Two Roles: Writer and Consumer of Functions#

Note

Source: Adapted from the C# edition (functions/writerconsumer.rst). Docstrings and help() are Python-specific additions. The contract and separation-of-concerns framing closely follow the C# original.

When working with functions, there are two distinct perspectives to keep in mind: the writer of the function and the consumer (or caller) of the function.

The Writer#

The writer is responsible for:

  • Choosing a clear, descriptive name.

  • Deciding what parameters the function needs.

  • Writing the body so it correctly produces the intended result.

  • Documenting what the function does (its contract) in a docstring.

A docstring is a string literal placed immediately after the def line. Python tools can display it as help text:

def weekly_wages(hours, rate):
    """Return total weekly wages including 1.5x overtime above 40 hours.

    hours -- total hours worked (float)
    rate  -- regular hourly wage in dollars (float)
    """
    if hours <= 40:
        return hours * rate
    else:
        return 40 * rate + (hours - 40) * rate * 1.5
>>> help(weekly_wages)
Help on function weekly_wages:

weekly_wages(hours, rate)
    Return total weekly wages including 1.5x overtime above 40 hours.
    ...

The Consumer#

The consumer does not need to know how the function is implemented — only what it does (its contract):

  • What are the parameters and their expected types?

  • What does it return?

  • Are there any preconditions (e.g., hours must be non-negative)?

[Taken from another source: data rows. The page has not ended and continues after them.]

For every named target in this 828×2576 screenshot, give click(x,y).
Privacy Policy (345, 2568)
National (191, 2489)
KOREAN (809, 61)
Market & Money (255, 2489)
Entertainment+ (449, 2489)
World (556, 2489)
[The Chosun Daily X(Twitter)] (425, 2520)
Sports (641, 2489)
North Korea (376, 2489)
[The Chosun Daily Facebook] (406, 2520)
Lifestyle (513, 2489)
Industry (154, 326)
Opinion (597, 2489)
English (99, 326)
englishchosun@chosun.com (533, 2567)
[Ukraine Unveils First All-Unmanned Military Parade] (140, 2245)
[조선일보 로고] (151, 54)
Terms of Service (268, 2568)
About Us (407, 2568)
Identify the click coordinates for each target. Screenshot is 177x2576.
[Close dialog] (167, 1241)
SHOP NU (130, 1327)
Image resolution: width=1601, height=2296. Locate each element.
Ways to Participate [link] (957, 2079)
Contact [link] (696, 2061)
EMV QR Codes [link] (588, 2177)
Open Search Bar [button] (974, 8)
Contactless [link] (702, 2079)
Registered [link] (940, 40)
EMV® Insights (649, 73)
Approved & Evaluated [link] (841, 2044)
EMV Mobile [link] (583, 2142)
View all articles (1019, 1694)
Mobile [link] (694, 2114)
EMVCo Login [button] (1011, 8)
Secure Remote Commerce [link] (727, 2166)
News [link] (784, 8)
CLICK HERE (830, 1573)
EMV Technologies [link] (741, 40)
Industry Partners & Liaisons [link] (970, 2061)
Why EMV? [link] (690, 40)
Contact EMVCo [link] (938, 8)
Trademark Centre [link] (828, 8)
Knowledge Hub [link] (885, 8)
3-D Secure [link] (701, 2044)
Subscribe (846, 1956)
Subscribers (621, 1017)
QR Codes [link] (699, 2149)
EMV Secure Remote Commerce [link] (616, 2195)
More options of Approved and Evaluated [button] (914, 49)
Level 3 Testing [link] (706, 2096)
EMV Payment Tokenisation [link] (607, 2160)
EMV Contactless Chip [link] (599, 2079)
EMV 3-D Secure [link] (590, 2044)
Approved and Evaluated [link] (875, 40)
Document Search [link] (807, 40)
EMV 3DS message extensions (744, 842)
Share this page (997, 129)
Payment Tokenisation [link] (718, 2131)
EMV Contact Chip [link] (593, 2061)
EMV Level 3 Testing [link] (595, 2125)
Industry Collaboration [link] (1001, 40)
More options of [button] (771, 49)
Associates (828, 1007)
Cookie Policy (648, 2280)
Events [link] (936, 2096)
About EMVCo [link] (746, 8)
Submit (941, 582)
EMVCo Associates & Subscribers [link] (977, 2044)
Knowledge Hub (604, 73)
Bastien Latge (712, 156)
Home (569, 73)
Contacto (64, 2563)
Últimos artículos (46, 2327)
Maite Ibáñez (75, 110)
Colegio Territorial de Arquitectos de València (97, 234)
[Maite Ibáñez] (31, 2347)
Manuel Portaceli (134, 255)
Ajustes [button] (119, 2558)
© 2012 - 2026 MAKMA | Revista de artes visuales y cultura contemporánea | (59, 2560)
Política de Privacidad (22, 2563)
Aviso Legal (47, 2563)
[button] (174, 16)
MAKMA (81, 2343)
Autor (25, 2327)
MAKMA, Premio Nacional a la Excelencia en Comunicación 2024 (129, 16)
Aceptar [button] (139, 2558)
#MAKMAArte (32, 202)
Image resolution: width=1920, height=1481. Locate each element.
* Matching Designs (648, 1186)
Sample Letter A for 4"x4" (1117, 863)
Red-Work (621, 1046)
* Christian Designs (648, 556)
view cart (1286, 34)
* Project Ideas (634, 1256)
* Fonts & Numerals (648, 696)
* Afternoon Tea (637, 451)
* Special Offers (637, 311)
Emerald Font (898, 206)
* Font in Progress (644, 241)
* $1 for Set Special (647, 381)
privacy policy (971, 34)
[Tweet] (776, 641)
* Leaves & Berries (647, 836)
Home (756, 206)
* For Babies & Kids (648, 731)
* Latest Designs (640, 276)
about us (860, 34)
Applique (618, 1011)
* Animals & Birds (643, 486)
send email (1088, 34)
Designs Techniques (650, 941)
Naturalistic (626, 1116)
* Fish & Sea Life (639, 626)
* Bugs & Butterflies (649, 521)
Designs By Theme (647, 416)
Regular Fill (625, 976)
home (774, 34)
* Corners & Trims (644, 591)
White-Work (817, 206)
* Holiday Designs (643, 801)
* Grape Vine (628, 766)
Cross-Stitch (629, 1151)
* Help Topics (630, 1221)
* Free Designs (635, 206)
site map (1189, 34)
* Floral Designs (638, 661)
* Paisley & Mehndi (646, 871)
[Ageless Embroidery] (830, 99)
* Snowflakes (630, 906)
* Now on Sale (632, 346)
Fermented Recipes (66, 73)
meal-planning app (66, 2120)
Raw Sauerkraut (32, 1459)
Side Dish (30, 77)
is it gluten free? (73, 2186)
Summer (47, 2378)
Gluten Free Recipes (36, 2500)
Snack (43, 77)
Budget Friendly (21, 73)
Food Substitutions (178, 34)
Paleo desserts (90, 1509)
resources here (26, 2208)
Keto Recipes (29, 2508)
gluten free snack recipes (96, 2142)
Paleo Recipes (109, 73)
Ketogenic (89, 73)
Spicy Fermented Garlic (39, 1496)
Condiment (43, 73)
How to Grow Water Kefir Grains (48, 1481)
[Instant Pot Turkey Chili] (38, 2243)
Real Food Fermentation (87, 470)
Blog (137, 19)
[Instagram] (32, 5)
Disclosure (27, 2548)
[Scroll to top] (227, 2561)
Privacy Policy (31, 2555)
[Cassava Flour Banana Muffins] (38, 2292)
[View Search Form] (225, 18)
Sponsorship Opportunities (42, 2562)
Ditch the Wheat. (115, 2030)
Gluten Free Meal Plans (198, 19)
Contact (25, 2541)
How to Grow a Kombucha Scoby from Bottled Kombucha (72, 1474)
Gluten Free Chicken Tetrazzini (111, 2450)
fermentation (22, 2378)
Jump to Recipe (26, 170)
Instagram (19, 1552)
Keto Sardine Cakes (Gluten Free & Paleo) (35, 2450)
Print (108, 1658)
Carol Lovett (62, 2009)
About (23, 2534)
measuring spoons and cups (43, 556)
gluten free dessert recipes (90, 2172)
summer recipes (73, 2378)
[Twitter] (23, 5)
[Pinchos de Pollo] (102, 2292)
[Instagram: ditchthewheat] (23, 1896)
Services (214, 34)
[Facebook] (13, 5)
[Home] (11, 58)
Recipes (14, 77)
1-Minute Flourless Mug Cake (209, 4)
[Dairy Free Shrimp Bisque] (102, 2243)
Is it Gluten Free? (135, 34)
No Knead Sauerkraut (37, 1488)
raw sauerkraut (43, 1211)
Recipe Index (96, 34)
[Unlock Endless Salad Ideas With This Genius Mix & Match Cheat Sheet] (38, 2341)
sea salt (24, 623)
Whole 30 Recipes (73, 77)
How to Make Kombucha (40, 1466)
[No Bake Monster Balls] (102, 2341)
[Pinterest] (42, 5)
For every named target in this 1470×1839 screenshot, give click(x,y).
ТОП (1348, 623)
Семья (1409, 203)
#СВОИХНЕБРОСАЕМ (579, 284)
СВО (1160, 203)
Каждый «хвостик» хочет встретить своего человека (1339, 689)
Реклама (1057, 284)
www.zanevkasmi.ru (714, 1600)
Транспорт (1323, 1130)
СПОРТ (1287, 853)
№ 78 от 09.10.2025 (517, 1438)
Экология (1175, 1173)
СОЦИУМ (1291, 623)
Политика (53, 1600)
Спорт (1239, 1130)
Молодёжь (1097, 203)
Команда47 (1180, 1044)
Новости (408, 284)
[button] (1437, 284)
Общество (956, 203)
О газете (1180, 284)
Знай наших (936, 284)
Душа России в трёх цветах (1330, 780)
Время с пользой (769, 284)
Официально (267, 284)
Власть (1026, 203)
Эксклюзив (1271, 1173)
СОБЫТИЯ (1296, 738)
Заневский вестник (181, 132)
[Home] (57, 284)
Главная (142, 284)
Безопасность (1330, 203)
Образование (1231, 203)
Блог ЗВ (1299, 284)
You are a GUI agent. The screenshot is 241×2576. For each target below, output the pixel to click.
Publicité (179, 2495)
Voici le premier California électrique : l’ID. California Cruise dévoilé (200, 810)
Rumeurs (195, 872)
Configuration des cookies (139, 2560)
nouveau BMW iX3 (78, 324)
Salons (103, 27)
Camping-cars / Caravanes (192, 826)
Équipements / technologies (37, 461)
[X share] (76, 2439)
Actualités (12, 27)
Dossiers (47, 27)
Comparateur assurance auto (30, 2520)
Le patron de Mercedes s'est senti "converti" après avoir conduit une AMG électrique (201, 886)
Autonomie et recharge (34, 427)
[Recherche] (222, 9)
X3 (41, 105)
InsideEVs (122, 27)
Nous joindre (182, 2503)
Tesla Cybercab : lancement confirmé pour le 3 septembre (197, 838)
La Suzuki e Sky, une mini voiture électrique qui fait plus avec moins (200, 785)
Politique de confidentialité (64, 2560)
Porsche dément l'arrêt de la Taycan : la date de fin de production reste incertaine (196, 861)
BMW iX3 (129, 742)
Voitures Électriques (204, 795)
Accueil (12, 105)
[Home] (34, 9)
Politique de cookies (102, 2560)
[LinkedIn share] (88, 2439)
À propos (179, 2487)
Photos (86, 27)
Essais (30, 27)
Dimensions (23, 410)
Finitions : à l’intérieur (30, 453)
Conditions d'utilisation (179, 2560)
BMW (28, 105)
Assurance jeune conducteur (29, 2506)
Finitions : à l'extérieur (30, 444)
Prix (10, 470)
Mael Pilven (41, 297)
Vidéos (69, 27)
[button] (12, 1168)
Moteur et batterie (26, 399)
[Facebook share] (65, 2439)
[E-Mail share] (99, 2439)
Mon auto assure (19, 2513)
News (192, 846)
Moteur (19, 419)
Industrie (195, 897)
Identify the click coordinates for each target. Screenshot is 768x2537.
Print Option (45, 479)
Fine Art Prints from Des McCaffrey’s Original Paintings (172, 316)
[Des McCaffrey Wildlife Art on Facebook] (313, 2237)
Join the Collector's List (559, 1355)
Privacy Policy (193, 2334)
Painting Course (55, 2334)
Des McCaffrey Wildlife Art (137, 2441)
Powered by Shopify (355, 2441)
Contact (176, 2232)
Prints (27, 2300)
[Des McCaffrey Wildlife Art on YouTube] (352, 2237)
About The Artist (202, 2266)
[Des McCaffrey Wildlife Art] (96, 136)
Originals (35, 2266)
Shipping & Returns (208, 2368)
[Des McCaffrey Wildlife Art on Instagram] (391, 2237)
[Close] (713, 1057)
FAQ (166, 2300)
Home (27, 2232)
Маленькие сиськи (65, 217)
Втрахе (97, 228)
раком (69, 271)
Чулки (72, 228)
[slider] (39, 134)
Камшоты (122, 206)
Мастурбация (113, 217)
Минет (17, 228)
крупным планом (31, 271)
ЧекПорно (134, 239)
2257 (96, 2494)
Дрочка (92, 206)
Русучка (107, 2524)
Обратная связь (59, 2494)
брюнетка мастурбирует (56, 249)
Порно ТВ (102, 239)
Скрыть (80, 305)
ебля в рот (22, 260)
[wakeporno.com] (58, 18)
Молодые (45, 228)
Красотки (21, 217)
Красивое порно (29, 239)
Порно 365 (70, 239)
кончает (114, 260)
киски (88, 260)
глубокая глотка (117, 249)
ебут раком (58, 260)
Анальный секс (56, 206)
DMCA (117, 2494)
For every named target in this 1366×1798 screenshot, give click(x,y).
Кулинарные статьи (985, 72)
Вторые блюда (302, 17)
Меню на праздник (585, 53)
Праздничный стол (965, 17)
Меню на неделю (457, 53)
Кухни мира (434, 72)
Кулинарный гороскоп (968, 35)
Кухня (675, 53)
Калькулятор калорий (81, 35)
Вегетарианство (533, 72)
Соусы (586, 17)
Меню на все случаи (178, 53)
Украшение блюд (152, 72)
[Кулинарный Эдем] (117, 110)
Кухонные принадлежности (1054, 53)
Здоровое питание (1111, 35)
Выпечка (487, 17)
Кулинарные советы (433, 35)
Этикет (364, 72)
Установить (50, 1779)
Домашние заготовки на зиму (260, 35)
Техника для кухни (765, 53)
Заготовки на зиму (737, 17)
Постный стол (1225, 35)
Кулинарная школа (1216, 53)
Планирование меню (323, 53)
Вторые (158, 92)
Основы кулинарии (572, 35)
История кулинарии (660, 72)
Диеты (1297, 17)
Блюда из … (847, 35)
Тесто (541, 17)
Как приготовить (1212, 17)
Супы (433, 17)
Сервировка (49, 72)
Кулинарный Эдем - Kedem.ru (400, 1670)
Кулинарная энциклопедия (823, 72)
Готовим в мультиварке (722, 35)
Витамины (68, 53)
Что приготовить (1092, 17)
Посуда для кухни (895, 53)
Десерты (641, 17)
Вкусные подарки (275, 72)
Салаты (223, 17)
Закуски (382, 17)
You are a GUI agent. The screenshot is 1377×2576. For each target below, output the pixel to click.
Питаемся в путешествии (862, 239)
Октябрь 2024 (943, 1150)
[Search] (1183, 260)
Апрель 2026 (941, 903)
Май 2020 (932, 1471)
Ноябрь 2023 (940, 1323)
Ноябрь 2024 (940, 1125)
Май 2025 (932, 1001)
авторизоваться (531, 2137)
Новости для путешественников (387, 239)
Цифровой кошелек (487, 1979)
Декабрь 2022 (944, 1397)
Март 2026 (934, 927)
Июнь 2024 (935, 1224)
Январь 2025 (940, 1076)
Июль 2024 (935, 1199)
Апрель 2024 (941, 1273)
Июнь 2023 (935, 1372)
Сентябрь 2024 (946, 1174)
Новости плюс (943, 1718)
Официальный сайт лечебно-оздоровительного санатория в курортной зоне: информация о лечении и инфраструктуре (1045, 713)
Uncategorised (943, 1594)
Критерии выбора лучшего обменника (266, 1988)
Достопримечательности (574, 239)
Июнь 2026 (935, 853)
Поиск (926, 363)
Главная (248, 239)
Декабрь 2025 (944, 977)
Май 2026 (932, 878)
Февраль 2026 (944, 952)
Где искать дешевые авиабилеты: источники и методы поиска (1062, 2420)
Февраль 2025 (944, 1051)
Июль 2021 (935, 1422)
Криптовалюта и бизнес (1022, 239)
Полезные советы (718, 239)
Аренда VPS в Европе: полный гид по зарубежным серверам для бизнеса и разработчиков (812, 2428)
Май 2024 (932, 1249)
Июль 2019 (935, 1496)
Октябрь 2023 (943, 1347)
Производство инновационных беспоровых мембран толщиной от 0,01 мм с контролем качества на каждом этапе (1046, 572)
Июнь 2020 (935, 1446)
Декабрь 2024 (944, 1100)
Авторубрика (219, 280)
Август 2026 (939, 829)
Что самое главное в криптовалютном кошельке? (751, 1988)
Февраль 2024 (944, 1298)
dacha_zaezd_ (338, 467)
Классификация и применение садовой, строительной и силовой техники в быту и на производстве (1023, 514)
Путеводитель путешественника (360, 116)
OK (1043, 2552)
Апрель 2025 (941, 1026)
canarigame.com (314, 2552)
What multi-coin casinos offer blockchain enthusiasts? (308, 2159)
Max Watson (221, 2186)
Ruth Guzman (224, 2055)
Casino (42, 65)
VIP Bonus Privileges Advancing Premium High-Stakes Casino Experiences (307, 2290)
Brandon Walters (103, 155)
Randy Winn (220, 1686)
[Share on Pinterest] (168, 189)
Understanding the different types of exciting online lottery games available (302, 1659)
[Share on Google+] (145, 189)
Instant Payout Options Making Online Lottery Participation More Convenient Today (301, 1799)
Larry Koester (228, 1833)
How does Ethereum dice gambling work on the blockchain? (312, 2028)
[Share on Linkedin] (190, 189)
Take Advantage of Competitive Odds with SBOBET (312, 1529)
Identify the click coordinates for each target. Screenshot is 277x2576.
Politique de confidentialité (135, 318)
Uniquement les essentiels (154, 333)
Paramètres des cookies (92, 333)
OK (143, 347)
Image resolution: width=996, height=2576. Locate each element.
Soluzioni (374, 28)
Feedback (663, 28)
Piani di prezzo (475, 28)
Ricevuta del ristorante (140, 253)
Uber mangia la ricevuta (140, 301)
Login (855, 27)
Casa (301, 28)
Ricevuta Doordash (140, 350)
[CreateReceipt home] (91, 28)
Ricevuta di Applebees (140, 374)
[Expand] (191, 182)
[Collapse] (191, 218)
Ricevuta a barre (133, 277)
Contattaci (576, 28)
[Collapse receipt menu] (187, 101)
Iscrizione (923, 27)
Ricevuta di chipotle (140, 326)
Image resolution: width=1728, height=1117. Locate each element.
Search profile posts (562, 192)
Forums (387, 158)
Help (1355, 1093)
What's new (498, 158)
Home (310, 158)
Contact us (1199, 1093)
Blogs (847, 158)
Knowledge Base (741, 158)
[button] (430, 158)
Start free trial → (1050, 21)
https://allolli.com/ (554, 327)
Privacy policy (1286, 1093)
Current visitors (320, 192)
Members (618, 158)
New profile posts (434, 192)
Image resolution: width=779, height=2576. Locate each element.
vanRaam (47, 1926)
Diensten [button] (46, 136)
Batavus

A well-written function with a clear docstring can be used correctly without reading the body. This is the power of abstraction — you hide the details so the consumer can focus on their own problem.

The Contract#

The docstring defines the contract between writer and consumer:

  • The consumer promises to call the function with valid arguments.

  • The writer promises to return the correct result for valid arguments.

If the consumer violates the preconditions (e.g., passes a negative number of hours), the function is not obligated to produce a sensible result.

Separation of Concerns#

Good programs separate the computation (what is calculated) from the presentation (how results are shown). Functions help with this:

def weekly_wages(hours, rate):
    """Return total weekly pay."""
    if hours <= 40:
        return hours * rate
    return 40 * rate + (hours - 40) * rate * 1.5

def main():
    hours = float(input("Hours worked: "))
    rate = float(input("Hourly rate: $"))
    pay = weekly_wages(hours, rate)
    print(f"Weekly wages: ${pay:.2f}")

if __name__ == '__main__':
    main()

The weekly_wages function only computes; main handles input and output.